La naturaleza última de la “apertura al mar” de Barcelona se revela un puro simulacro y un engaño. Barcelona debe ser la única ciudad del mundo que tiene un muelle donde nunca ha recalado ningún barco: el del Maremagnum que, en efecto, tuvo finalmente que instalarse un barco en aquel lugar con el fin de justificar su declaración de zona portuaria y permitir que sus comercios abrieran los días festivos. Antes de empezar las obras de remodelación del litoral barcelonés, muy cerca de lo que sería la playa de la Mar Bella, en el barrio del Poblenou, se pudieron apreciar restos de un buque que estaban dispersas y que ofrecían el cuadro de lo que había sido un naufragio o una encalladura. Una quilla, un respiradero, parte de un puente. Después, estos restos acabaron presidiendo una de las zonas ajardinadas. Esta claro que todo estaba preparado con el propósito que se tuviera la percepción de que aquello era una de las pruebas del pasado marinero e, incluso, épico de aquella parte del litoral. En realidad era un fraude, la preparación tramposa de un escenario de cartón-piedra para la evocación de hechos que nunca habían tenido lugar. La chatarra había sido trasladada deliberadamente desde el puerto y correspondía a un barco de Liberia destinado al desguace. ¡Qué magnífico ejemplo de memoria inventada, concebida con el objetivo de suplantar la memoria destruida!

Al lado de esta omisión de la verdad de una ciudad que, no es que viviese de cara al mar, sino que lo había hecho literalmente en la playa, otra tergiversación resulta aun más dolorosa. La que hace referencia a aquel parapeto del que nos habla Francesc Abad a través de su trabajo.
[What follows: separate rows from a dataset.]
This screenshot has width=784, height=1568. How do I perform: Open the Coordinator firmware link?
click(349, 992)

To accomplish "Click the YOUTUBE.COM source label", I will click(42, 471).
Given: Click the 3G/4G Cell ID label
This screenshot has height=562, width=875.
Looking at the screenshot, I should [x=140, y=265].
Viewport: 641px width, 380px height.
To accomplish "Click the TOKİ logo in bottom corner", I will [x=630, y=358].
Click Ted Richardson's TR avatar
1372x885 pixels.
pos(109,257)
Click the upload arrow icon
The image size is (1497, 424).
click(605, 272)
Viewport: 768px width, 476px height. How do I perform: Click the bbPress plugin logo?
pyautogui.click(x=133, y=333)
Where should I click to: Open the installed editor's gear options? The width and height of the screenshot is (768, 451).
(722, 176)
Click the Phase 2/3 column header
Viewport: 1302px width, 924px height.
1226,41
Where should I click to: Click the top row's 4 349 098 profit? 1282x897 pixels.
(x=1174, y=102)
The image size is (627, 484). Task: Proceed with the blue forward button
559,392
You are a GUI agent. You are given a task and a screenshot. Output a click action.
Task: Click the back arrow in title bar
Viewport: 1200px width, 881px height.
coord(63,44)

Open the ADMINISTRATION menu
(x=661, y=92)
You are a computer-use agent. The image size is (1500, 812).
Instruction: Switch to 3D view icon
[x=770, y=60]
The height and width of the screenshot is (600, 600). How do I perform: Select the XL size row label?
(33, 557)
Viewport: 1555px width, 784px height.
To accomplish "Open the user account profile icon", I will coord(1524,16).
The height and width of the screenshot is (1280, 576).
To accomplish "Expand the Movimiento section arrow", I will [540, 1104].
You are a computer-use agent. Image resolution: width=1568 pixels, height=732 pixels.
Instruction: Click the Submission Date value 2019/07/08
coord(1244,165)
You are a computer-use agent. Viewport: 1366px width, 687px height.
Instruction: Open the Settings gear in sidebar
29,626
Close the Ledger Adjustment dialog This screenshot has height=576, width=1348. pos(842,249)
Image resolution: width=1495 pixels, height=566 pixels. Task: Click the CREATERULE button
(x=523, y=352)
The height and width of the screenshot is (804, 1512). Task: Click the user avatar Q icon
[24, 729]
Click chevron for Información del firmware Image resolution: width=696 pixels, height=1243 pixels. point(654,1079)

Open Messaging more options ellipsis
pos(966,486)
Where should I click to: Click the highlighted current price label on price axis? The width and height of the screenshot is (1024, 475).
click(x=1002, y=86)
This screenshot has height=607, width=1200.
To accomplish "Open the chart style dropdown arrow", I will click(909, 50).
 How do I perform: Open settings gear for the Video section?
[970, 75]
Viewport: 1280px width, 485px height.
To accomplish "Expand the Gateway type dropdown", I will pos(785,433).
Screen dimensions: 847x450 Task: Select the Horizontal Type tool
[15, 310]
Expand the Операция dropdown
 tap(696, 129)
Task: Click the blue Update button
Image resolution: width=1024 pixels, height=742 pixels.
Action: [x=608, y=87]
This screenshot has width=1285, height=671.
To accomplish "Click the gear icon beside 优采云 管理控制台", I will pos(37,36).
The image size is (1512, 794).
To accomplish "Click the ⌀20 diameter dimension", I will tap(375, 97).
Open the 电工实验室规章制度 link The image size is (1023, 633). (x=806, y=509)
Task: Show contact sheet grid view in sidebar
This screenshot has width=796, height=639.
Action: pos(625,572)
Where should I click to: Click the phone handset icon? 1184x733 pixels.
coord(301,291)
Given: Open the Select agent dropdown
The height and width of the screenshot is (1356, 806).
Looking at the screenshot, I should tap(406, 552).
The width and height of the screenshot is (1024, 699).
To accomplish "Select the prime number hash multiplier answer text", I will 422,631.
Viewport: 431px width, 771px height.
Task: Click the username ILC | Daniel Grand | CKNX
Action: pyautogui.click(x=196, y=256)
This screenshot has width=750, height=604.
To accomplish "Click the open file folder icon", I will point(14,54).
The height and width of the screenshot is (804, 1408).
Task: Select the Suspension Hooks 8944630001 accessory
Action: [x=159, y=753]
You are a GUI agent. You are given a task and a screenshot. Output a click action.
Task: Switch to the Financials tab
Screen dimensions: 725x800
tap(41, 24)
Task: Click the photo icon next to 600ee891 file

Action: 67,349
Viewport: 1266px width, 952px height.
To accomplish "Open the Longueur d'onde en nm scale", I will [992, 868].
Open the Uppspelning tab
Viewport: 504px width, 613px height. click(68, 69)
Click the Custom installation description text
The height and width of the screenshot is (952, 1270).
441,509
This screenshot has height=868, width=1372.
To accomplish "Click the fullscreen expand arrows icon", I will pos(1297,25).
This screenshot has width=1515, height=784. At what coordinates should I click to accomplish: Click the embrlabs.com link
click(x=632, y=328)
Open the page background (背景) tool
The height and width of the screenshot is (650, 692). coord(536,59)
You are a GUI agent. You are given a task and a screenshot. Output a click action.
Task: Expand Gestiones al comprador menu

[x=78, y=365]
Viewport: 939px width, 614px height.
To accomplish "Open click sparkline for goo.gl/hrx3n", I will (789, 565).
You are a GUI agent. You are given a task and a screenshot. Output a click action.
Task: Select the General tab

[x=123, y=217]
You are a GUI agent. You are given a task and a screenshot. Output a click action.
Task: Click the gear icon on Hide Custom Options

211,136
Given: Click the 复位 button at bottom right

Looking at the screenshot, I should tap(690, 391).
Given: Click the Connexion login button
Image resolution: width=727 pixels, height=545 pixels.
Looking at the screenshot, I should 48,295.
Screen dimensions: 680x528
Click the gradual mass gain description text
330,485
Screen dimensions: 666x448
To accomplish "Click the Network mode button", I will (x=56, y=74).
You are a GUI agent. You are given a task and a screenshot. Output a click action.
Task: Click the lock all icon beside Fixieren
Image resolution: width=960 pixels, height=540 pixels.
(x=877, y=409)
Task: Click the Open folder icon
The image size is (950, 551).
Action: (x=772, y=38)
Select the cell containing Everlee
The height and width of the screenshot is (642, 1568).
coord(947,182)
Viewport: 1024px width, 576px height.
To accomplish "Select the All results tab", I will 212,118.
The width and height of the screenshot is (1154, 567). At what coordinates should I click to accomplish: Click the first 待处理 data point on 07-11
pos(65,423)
Aquel parapeto que estaba donde ahora se levantan las magníficas obras de arquitectos estrellas, bajo los espacios públicos “de calidad” en los que miles de personas practicarán una urbanidad sosegada y previsible. Contra aquel muro, en el Camp de la Bota, un número difícil de calcular de personas –centenares, más de mil seiscientas como mínimo- fueron fusiladas a la largo de los años cuarenta y hasta incluso en vísperas del Congreso Eucarístico de 1952. Nadie ha pensado en ellas en el momento de elaboración de planes, proyectos, maquetas, prospectos de promoción, campañas publicitarias. La única –y dignísima- excepción es el muro que Josep Lluís Mateo alza en el flanco norte de la sede del Palacio de Congresos: una pared picada cuyas deformaciones evocan los impactos de bala de aquel otro muro que allí mismo había sido el lugar de una mortificación humana practicada sistemáticamente y en masa.

¿Por qué cabe recordar que es necesario olvidar? ¿A quién le interesa tener en cuenta todo aquello? ¿Y por qué? ¿No es mejor proclamar a voces –sin decirlo- que el parapeto no existió, que los centenares de fusilados allí nunca fueron fusilados? Porque nadie fue fusilado allí ni en ninguna parte, nadie fue perseguido en esta tranquila ciudad que hoy abre sus puertas al abrazo cósmico entre culturas. Aquí nadie fue torturado, nadie murió acribillado, porque no hubo ninguna guerra, ni ninguna posguerra, ni barracas, ni miserables, ni mucho menos paredones. Antes del Fórum, no había nada. Un espacio vacío y virginal que esperaba ansioso la llegada de los arquitectos y los publicistas, impaciente de ser rescatado de la nada en que se encontraba. Triunfo absoluto de una ciudad sometida a la estética Benetton, sin pasado, o mejor dicho, con un pasado inventado.

Ojalá que ellos, los muertos del Camp de la Bota, nos hagan pagar el pecado imperdonable de nuestro olvido. Porque ellos continúan allá; sus cuerpos nunca van a ser retirados, continúan amontonados allí mismo, uno sobre otro, en una pila inmensa que nadie ve, pero que allí está. El hedor que se quiere esconder no es el de la depuradora sobre la que se erigen las construcciones y los espacios del Fórum. El hedor es el de los cuerpos putrefactos de los muertos que se niegan a irse. Puede ser que un día, a la hora del alba, en el momento de los ajusticiamientos, los espectros de los ejecutados despierten para rendir cuentas a la ciudad que se atrevió a negarlos, a ellos y a la deuda que con ellos había contraído y que nunca les podrá pagar. Los visitantes del Fórum no saben que caminan entre fantasmas que les odian, porque odian –con razón- el descuido al que se les condena.